:: Material supplied ::
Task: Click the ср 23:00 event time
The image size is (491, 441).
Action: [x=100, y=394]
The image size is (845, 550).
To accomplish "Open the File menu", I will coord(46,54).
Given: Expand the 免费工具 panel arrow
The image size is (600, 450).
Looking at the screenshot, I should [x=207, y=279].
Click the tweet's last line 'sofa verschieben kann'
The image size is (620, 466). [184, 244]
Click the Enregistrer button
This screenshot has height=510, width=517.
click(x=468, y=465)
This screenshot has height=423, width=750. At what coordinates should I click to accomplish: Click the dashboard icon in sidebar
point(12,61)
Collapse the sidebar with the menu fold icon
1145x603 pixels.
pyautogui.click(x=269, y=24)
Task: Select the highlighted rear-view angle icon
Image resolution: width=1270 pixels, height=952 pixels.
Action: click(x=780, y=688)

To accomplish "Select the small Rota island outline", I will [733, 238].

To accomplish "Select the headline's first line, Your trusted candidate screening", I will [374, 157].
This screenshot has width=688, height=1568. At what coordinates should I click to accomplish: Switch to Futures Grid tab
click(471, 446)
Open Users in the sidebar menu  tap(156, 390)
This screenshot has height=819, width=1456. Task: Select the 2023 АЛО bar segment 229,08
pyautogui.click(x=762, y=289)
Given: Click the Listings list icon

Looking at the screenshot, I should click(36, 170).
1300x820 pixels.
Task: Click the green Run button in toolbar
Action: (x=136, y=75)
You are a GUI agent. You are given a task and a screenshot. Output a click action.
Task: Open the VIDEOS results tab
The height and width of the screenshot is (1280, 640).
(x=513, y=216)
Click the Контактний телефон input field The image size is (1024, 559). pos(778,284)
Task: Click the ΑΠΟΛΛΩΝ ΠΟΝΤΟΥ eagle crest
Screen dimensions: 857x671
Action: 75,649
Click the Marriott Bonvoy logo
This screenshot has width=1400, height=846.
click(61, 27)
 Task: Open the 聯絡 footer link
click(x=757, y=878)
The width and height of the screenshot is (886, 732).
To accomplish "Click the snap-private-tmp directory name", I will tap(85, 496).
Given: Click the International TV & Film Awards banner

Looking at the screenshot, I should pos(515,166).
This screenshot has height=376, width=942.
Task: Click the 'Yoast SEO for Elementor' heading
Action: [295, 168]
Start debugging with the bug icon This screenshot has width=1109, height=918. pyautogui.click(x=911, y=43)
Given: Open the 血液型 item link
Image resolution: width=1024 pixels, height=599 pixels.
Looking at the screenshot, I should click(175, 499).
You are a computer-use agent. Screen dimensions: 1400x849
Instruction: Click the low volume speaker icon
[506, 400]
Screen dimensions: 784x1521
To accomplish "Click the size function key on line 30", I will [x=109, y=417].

:: Task details ::
Retype exactly, and only, the lines above from the one where "Image resolution: width=1270" occurs up to and including the one where "Task: Click the ΑΠΟΛΛΩΝ ΠΟΝΤΟΥ eagle crest" occurs.

:: Answer to this exercise ::
Image resolution: width=1270 pixels, height=952 pixels.
Action: click(x=780, y=688)

To accomplish "Select the small Rota island outline", I will [733, 238].

To accomplish "Select the headline's first line, Your trusted candidate screening", I will [374, 157].
This screenshot has width=688, height=1568. At what coordinates should I click to accomplish: Switch to Futures Grid tab
click(471, 446)
Open Users in the sidebar menu  tap(156, 390)
This screenshot has height=819, width=1456. Task: Select the 2023 АЛО bar segment 229,08
pyautogui.click(x=762, y=289)
Given: Click the Listings list icon

Looking at the screenshot, I should click(36, 170).
1300x820 pixels.
Task: Click the green Run button in toolbar
Action: (x=136, y=75)
You are a GUI agent. You are given a task and a screenshot. Output a click action.
Task: Open the VIDEOS results tab
The height and width of the screenshot is (1280, 640).
(x=513, y=216)
Click the Контактний телефон input field The image size is (1024, 559). pos(778,284)
Task: Click the ΑΠΟΛΛΩΝ ΠΟΝΤΟΥ eagle crest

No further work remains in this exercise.